The victims will still be victims, they’ll just be punished by the system even harder for being a victim.

ludicrousdispla · 1h ago
Hopefully none of the students type German into the chat.
scotty79 · 1h ago
> 13-year-old girl

> When a friend asked what she was planning for Thursday, she wrote: “on Thursday we kill all the Mexico’s.”

> Taken to jail, the teen was interrogated and strip-searched, and her parents weren’t allowed to talk to her until the next day,

> She didn’t know why her parents weren’t there.

> A court ordered eight weeks of house arrest, a psychological evaluation and 20 days at an alternative school for the girl.

Wow, 2025 is wild. Police and court should have psychological evaluation instead and maybe some time off without pay to cool off. Protecting children, no matter how many of them they have to traumatize and incarcerate.

DonHopkins · 1h ago
If only it weren't so easy for a 13-year-old to get their hands on an automatic weapon, then maybe we could take jokes like "on Thursday we kill all the Mexico’s" more casually.

As well as worrying about how to prevent kids from getting their privacy and freedom of speech violated, maybe we could put some more effort into preventing them from getting shot up in schools so often. Or at LEAST as much effort as we used to with assault weapon bans, which worked.

Until then, thoughts and prayers for their lost privacy and freedom of speech, too.

internalfx · 2h ago
It's 1984 in Lawrence, KS...
cramcgrab · 2h ago
And with the recent cell phone ban you have no proof, no video or pictures.
soulofmischief · 1h ago
When I was in high school, the police illegally body searched my entire school as a racist flex after tackling, beating and tasing a student over a pack of cigarettes one foot outside the door of my math class. A student responded by filming them and handing it over to a local news station, who ran the story and footage.
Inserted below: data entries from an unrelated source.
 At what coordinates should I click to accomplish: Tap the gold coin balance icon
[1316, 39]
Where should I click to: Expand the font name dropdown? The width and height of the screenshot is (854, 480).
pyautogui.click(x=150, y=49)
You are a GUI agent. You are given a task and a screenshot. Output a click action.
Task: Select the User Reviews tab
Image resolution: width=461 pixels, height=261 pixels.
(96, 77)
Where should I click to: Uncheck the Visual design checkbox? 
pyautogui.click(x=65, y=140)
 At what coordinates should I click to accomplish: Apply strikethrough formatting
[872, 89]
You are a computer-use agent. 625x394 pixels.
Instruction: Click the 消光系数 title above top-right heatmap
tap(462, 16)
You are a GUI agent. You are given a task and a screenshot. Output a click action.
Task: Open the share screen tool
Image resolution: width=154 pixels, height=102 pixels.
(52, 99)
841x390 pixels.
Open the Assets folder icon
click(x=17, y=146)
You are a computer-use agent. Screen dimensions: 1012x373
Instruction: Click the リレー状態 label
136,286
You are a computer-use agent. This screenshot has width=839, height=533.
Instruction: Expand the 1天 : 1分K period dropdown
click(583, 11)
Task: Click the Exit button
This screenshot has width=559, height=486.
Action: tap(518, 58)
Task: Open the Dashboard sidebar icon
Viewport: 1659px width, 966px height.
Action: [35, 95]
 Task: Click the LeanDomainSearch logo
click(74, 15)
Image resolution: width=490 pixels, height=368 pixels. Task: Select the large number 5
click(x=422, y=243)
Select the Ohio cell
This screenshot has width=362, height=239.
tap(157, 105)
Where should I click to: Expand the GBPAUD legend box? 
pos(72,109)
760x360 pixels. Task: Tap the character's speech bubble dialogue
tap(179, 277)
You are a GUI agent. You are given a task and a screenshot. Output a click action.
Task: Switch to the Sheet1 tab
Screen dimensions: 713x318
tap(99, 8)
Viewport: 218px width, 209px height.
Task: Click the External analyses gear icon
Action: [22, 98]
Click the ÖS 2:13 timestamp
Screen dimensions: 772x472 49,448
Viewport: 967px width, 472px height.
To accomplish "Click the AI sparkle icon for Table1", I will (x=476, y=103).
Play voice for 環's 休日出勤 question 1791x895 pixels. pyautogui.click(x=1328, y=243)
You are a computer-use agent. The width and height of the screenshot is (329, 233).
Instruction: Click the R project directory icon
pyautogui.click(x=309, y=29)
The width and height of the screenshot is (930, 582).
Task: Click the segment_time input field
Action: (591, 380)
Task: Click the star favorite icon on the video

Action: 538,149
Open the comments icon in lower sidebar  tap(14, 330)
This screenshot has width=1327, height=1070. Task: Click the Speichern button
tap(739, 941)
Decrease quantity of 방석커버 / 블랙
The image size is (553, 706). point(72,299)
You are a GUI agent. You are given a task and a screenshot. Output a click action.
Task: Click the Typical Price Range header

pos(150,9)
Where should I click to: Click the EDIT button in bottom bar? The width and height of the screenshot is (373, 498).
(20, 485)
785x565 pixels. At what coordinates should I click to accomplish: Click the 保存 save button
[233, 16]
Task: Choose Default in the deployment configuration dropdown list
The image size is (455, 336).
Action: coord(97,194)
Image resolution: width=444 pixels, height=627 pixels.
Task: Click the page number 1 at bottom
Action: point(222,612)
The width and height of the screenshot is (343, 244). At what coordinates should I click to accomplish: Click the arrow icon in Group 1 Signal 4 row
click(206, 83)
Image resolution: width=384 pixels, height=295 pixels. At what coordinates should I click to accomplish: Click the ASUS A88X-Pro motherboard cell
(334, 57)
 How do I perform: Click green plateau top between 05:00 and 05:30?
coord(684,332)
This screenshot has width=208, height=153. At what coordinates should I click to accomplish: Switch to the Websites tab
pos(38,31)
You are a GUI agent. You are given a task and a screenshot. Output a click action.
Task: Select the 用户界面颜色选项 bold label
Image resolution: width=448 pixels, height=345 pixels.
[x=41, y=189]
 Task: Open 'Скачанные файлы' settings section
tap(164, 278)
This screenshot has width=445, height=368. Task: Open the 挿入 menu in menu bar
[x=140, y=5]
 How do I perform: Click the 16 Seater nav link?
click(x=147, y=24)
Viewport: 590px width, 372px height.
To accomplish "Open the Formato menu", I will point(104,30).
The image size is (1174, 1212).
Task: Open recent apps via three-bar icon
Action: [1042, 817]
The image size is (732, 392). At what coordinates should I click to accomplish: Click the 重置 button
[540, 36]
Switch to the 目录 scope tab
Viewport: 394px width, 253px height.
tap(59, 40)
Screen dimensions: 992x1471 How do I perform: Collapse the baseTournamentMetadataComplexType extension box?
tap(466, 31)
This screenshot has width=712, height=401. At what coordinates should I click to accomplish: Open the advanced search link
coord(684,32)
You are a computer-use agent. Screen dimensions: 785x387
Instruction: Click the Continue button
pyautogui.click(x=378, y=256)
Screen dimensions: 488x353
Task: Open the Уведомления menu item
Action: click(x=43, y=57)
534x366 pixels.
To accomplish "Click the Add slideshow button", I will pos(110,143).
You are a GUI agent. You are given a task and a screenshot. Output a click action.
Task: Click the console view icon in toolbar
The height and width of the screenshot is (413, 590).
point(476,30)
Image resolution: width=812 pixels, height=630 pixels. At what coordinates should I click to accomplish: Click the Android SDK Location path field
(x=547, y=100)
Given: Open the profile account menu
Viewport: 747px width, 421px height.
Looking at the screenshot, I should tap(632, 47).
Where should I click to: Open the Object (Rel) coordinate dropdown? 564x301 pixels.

To retaliate, the next day administrators had metal detector wands waiting for us right off the busses, took every single cellphone they found and locked them up at the school board office for the rest of the year.

That school was absolute hell, a battleground between students and teachers. I am not exaggerating at all when I say that being spotted outside your classroom was an immediate expulsion, with not even enough time between classes to pee or use your locker (two minutes, we had to run). As part of the escalation, the fire alarm began being pulled at least twice a day. Any student who had even a moment alone with one would pull it immediately. Absolute chaos and a direct result of power collapse due to a racist, authoritarian school board that only knew how to wield institutional violence.

For this reason, my kid will always have a phone in order to protect themselves from administrative abuse. I will fight for that tooth and nail. I had over 40 write-ups in just elementary school for refusing entertain abuse from authoritarian staff, and I'll be a failure if my kid doesn't walk the same path.

tyleo · 2h ago
Did you even read the article? For the example at the top, all the stuff these kids did was well documented. I don’t understand how having a phone helps here except to add even more distraction in school and another avenue for surveillance.

The kids used a school communication program to say something racist. Schools should monitor school communication platforms.

The only thing I disagree with is the level of punishment (sending a kid to jail for a night).

7thaccount · 2h ago
Yes. I think some are pointing out that this crazy level of surveillance is at Orwellian levels. Why are kids even messaging each other on these platforms? I know books and paper is old school, but it does the job well. If they have to use some kind of internal system, then a racist joke could've led to a detention and parent/teacher talk. It didn't need to auto-flag law enforcement and traumatize the kid for life. Involuntary commitment at school sounds as unAmerican as it gets.
internalfx · 2h ago
AND strip searching them, AND not allowing communication with their parents...
tyleo · 2h ago
I don’t understand your point. It seems like you are saying, “this punishment is so severe we shouldn’t be correcting the behavior at all.”